Des coupes dans les effectifs
Malheureusement, Rautureau Apple Shoes n'est pas la seule entreprise du textile made in France à revoir la dimension de ses équipes. Le leader français des chaussettes et bas de contention médicale, Sigvaris, a annoncé pour la première fois de son histoire devoir recourir à la mise en oeuvre d'un PSE. Il concernera 27 salariés au maximum (sur 700 collaborateurs en France et un chiffre d'affaires de 100 millions d'euros) et s'inscrit dans le cadre plus large du déploiement d'un « plan de compétitivité ». Sigvaris affirme devoir réduire ses coûts et améliorer sa compétitivité retrouve une certaine assise économique, elle qui dispose de trois usines dans la Loire et à Huningue en Alsace.
« Nous devons affronter deux tendances défavorables. D'un côté des coûts de production qui ont augmenté fortement avec l'énergie, les matières premières, les salaires etc. De l'autre, des bases de remboursement de la Sécurité Sociale qui n'avaient pas évolué depuis 1984 et qui, au contraire, vont être abaissées de 2% d'ici la fin de l'année et encore de 2% l'année prochaine dans le cadre des objectifs nationaux de baisse des dépenses de santé » , regrette Sandrine Maillard, directrice générale de Sigvaris France.

* LES DONNÉES *

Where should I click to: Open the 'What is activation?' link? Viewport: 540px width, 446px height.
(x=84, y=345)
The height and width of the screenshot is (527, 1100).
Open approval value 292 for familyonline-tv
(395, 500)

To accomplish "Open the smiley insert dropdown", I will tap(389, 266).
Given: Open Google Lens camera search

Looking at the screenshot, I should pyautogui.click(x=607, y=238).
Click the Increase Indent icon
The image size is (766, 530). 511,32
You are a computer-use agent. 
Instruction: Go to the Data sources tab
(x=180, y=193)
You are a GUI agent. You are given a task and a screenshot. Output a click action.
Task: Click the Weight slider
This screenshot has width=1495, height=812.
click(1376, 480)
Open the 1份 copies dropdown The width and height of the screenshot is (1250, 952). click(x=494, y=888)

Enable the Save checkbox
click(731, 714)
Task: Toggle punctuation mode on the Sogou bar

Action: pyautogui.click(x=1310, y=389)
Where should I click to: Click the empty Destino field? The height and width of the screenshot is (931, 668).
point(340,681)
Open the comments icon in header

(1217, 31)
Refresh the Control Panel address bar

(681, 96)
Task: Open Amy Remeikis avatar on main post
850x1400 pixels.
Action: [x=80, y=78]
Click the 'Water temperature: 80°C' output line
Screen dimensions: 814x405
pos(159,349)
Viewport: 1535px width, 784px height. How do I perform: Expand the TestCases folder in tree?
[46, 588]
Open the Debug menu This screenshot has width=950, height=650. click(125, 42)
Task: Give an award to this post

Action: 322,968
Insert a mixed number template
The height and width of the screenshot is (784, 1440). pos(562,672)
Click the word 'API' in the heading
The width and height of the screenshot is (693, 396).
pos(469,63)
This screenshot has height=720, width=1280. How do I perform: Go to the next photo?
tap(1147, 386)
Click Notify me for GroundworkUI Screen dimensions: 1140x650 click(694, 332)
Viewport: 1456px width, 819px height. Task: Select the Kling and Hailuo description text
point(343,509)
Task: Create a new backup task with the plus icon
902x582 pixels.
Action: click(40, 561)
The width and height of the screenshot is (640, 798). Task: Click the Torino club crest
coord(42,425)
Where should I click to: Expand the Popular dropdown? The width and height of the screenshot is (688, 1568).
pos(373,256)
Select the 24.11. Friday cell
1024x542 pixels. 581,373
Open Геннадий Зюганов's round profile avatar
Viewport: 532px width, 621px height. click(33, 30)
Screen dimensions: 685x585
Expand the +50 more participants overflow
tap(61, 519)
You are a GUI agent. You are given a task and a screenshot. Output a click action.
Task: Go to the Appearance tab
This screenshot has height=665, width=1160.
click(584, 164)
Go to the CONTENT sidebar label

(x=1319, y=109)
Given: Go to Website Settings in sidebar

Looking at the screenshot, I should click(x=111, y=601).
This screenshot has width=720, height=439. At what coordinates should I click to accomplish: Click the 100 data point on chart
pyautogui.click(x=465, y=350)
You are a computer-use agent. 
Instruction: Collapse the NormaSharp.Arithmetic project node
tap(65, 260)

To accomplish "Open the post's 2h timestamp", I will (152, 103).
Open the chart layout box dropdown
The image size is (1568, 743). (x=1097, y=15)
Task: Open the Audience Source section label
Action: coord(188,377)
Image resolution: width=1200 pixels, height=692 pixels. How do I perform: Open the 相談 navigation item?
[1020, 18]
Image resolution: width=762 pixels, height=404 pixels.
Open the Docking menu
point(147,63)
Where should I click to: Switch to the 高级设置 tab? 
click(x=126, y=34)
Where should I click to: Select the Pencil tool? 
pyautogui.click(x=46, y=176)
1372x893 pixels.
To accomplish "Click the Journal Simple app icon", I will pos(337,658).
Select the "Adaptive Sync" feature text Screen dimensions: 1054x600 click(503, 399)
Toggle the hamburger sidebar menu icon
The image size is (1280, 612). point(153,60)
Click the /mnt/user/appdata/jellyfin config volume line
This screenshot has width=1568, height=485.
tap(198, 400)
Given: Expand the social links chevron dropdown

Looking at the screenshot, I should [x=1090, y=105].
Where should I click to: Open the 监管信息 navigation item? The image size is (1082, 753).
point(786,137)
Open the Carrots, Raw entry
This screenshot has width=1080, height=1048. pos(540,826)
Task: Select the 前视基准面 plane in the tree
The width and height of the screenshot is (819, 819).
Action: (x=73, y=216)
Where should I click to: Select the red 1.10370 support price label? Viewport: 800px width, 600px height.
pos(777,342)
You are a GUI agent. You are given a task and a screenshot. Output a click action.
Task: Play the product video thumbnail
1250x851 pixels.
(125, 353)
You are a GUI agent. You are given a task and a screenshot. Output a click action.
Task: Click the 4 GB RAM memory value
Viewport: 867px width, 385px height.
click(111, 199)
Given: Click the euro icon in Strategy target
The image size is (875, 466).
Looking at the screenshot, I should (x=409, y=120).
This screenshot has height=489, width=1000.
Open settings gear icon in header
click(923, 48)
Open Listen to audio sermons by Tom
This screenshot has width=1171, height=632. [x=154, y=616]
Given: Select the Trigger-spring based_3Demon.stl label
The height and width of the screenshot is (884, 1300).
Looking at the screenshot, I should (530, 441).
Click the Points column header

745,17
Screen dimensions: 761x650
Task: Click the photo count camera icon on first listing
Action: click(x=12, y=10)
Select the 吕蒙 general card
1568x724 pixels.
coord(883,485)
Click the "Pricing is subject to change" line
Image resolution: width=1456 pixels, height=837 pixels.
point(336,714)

* TRAVAIL À FAIRE *
1) Dans l'extrait sur les coupes dans les effectifs du textile, combien de salariés au maximum le PSE de Sigvaris doit-il toucher ?
2) Poursuivez l'extrait sur les coupes dans les effectifs du textile après sa dernière phrase.

* CORRIGÉ *
1) 27 salariés au maximum.

2)
Pour autant, Sigvaris France souhaite maintenir son positionnement « made in France » et affirme repousser toute velléité de délocalisation. L'industriel va donc continuer de dérouler son plan d'investissement de 14 millions d'euros annoncé en 2021. Il promet de dévoiler prochainement un nouveau process industriel qui devrait « améliorer significativement la compétitivité de l'entreprise » . L'entreprise va également accélérer sur le sujet de l'innovation afin de se diversifier et booster ses gammes premium, génératrice de davantage de marges.
« Le chiffre d'affaires n'est pas au rendez-vous »
Dans un autre secteur, la manufacture de tissu catalane Les Toiles du Soleil - fondée à Saint-Laurent-de-Cerdans (Pyrénées-Orientales) en 1837 - compte aussi sur l'innovation pour se relancer. La société vient de boucler le recrutement d'une nouvelle directrice artistique. Depuis le début du mois d'octobre, Les Toiles du Soleil (25 salariés, 2 millions d'euros de chiffre d'affaires) ont été placées en redressement judiciaire « pour protéger l'entreprise », souligne Stéphane Torck, cofondateur de JCST Holding.
Pourtant, cette entité est la propriété depuis seulement deux ans du Gardois JCST Holding et complète ainsi les marques déjà dans l'escarcelle du groupe en matière de décoration : Athezza, la Maison Pichon et SOME Slow Concept.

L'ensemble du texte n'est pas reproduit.